Tam gelip eline hatıra olarak bir gül vermek istedim, tufanın acımasız elleri ömür ağacından topladığı kırılmış dalları mezarına döktü.. Ve bu gece ben kaldım ve bir beyaz sayfa... Bir dünya söylenmemiş söz,bir kucak dolusu yalnızlık ve mezara özlem...
Annem... sensiz geçen günler, her saniyesi seni anmakla geçse bile yanında olmayı dilerdim.. Annem gözyaşlarımla gönlümün kanı renginde bir çiçek yetiştirmek istiyorum.. acılarımın derinliği kadar uzun... Ah annem.. bugünlerde ah'ımı gör ve keşkelerime şahit ol.. hala gittiğine inanamıyorum..
Annem o kadar çok yere düştüm ki artık kalkmak için dışardan bir el değil içerden bir gayret gerektiğini biliyorum... Ama şimdi kalkmak istemiyorum.. mezarının başında biraz dinlenmek istiyorum... Yarın kalkarım.. Neden yere düştüğümü anladığım zaman... Gökyüzüne dalıyorum..
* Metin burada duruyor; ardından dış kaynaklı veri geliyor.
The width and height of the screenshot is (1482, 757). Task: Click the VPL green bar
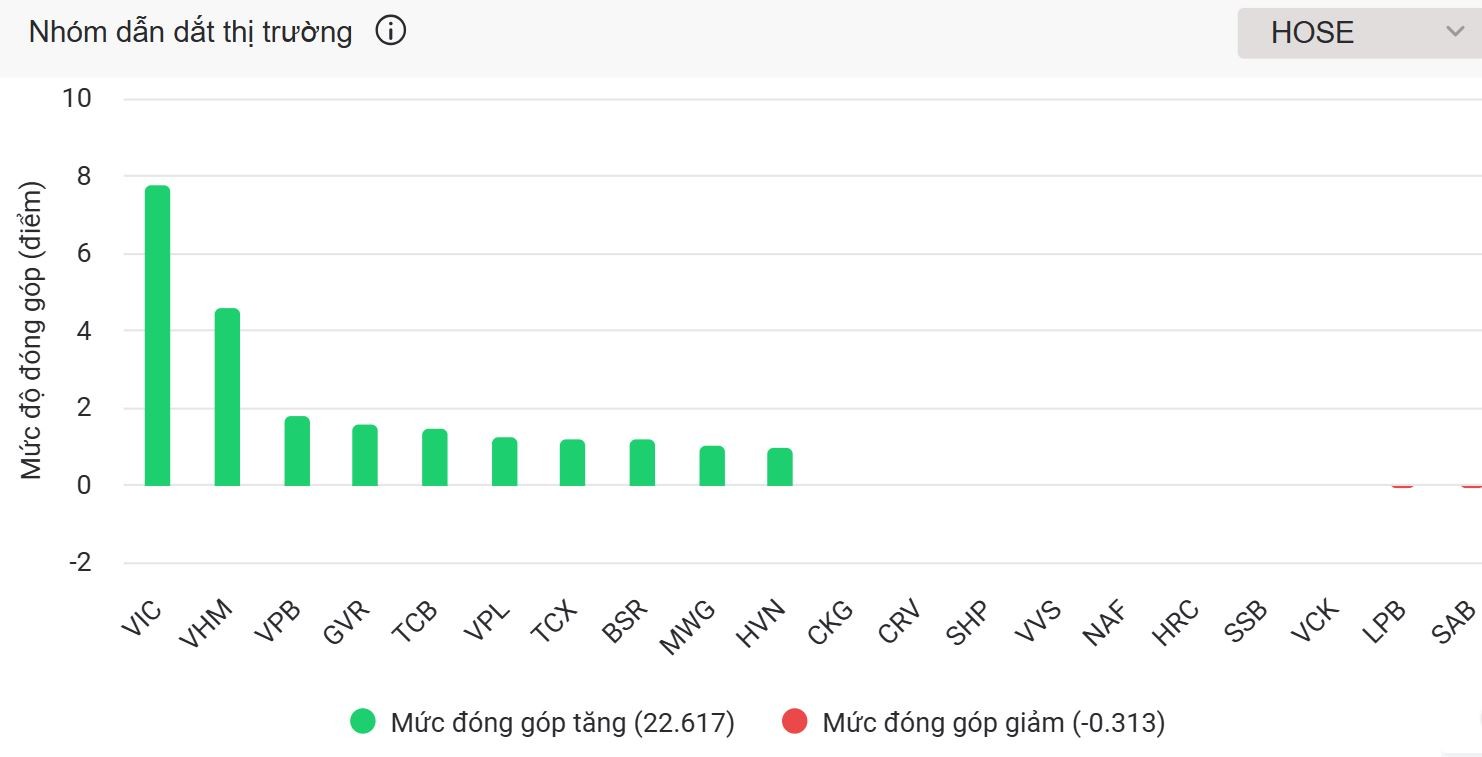click(x=504, y=461)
Yüce Allahım sen dünyadaki günahlarını örttün ama onun ahirette bu örtüye daha çok ihtiyacı var.. Sen dünyada yanlışlarına perde örttün.. Ama onun ahirette bu perdeye daha çok ihtiyacı var... Öyleyse affet taksiratını.. ki sen en bağışlayıcısın ve ben bu kutsal mezarın başında kendi içime bakıyorum.. hatanın nerde olduğuna.. Biraz düşünceden ve sessizlikten sonra Tanrından boş olan yerdedir hata... (Ülküm için)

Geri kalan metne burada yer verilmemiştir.